[Beowulf] Pretty High Performance Computing

Robert G. Brown rgb at phy.duke.edu
Thu Sep 25 06:32:58 PDT 2008

On Tue, 23 Sep 2008, Ellis Wilson wrote:

> I guess I don't quite understand why you disagree Prentice.  With the
> exception that middleware doesn't strive to be a classification per se,
> just a solution, it still consists of a "style of computing where you
> sacrifice absolute high performance because of issues relating to any
> combination of convenience, laziness, or lack of knowledge."

OK, now >>I'M<< confused.  According to Wikipedia (which merely
reinforced my existing impression):

   Middleware is computer software that connects software components or

Although one CAN stretch its definition to cover things like sshd,
postfix, and basic network services, they are generally NOT considered
middleware -- middleware (in clustering) is more like MPI or PVM,
xmlsysd, ganglia, although it isn't quite that either.  The term evolved
to describe software that serves as the base for a common UI fronting
distributed services on inhomogeneous architectures, e.g. providing a
coherent user interface to webware or application servers across
architectures.  "Grid" software is usually considered middleware.

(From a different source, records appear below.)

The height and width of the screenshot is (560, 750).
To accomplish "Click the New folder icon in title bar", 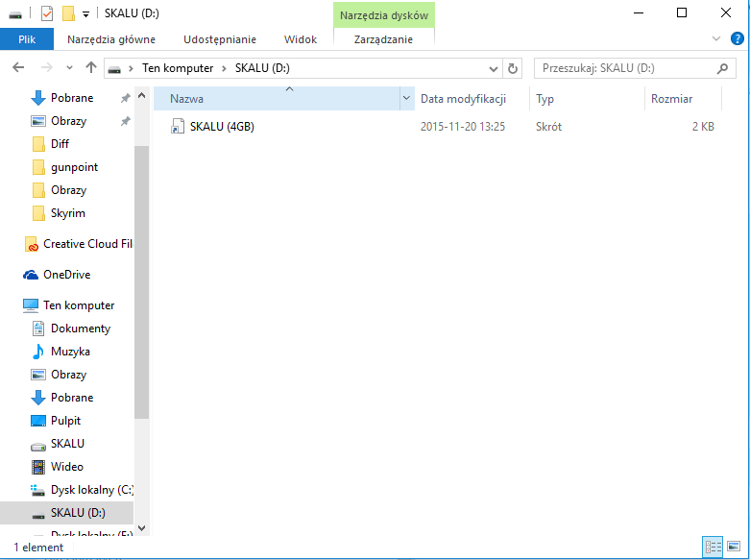I will coord(67,13).
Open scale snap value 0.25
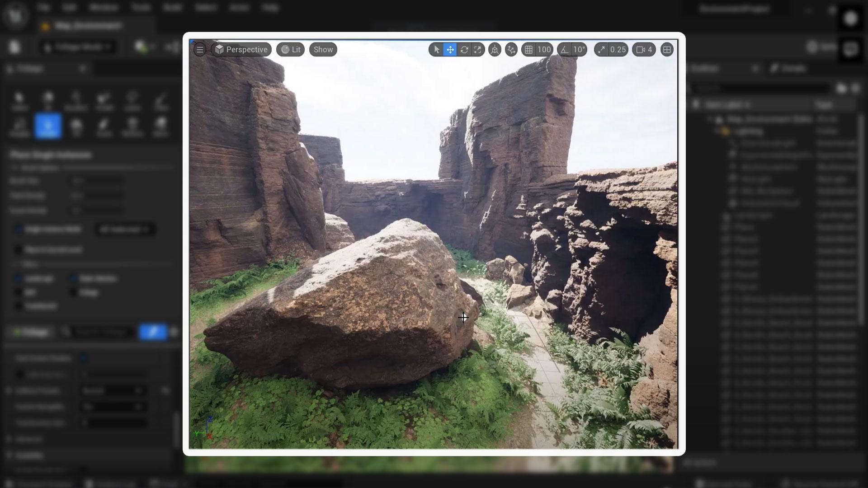 click(x=618, y=50)
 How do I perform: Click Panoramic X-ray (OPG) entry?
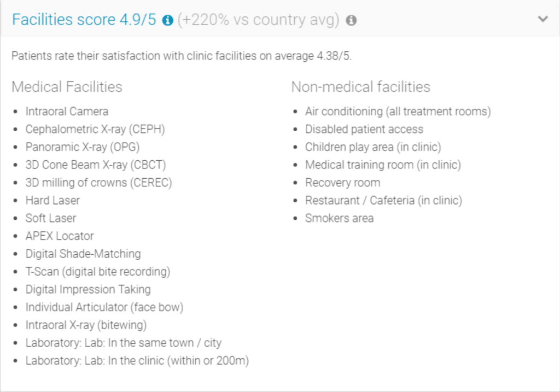83,147
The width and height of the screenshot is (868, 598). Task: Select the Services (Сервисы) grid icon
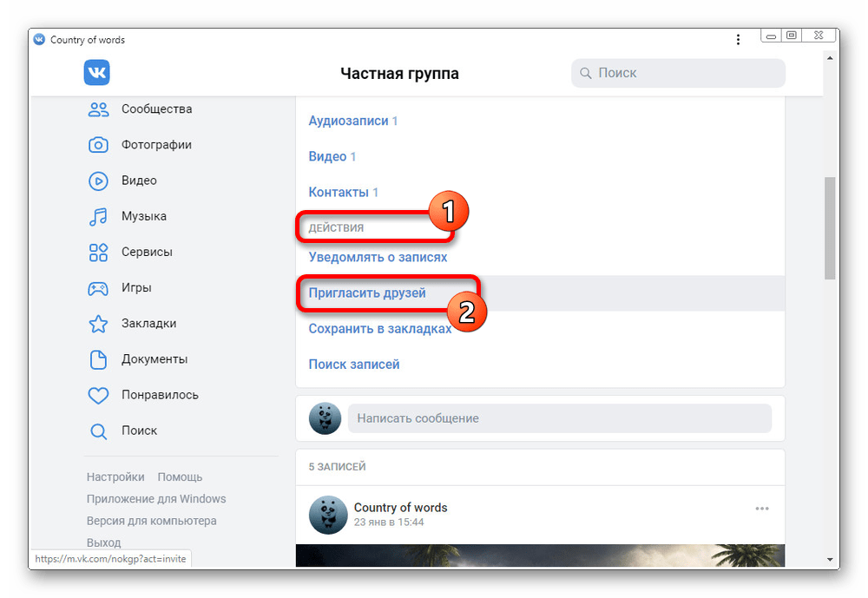tap(98, 253)
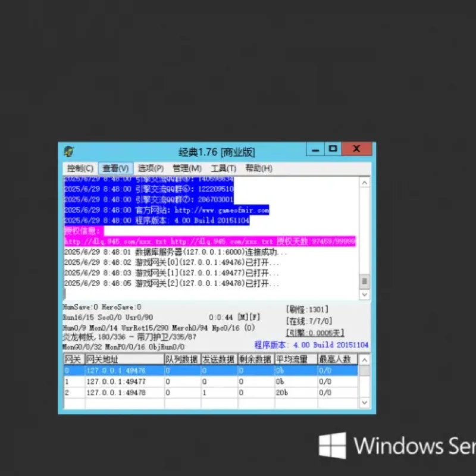Click the 平均流量 column header
The image size is (476, 476).
pos(296,359)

For pure clusters, PVM might be called middleware to the extent that PVM
was designed to support OS-inhomogeneous clusters with a more or less
consistent interface (although its development greatly preceded the
invention of the term) where MPI (which is much more commonly
OS-homogeneous) might not.

Vincent makes enough sense that we -- sort of -- know what he means, but
in the context of this discussion, calling standard unix services
"middleware" is probably a moderate misuse of the term.

One thing that I've noted in this discussion is that it is being
conducted in a quite polarized way.  Clusters range from PHPC in all
sizes (there Jon, I used the term:-) running coarse grained not terribly
synchronous down to EP applicaions, with one limit being indeed a "grid"
where middleware IS likely an issue, to large scale (in all respects)
VHPC ("Very" HPC:-) systems designed to run very large tightly coupled
codes.  Jon was basically pointing this out (as were several others).

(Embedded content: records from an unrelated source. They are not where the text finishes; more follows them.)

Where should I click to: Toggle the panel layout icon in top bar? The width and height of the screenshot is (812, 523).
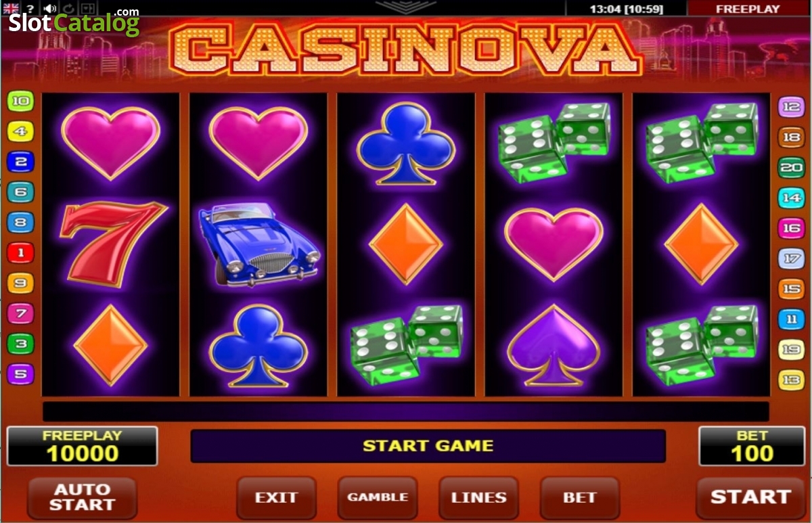click(88, 9)
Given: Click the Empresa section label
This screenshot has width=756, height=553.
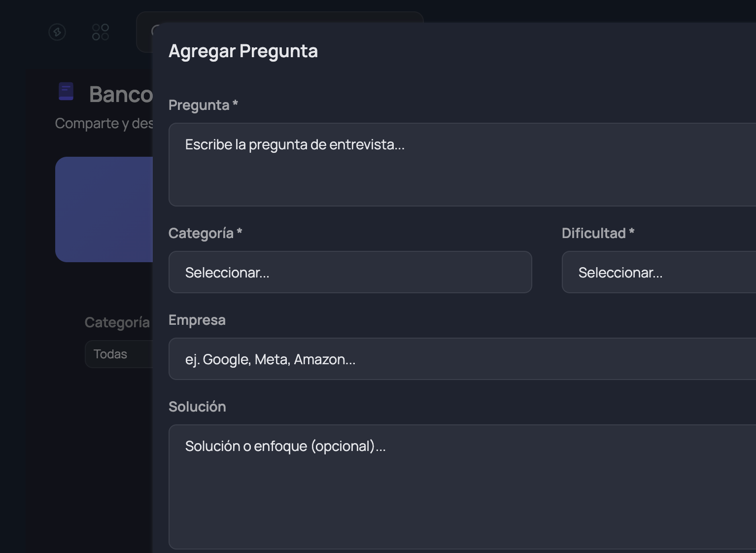Looking at the screenshot, I should click(197, 319).
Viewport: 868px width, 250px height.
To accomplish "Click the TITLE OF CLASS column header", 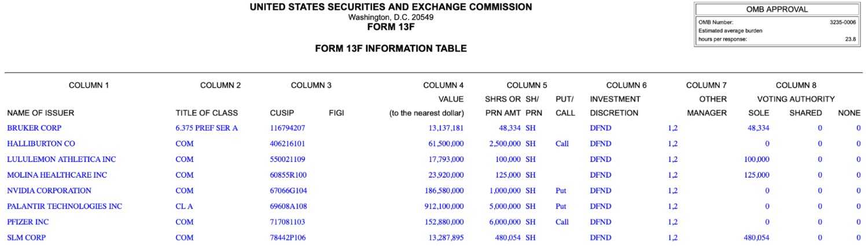I will 207,113.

If you run PHPC clusters and the applications for which they are
appropriate, you could care less about turning off daemons and so on.
There is still something to be said for running a reasonably tight
system and not running extraneous daemons, but this is equally true for
LAN workstation clients (and these are clusters that would and do work
fine as NOW/COW setups, or setups that permit a user to distribute
applications across parts of a "dedicated cluster" and parts of a LAN
using background time on installed workstations).  The rule for good
sysadmin in general is "if you don't need it, don't run it" but of
course if you DO need it, running it is fine up to the point where it
impacts performance and becomes a cost-benefit issue.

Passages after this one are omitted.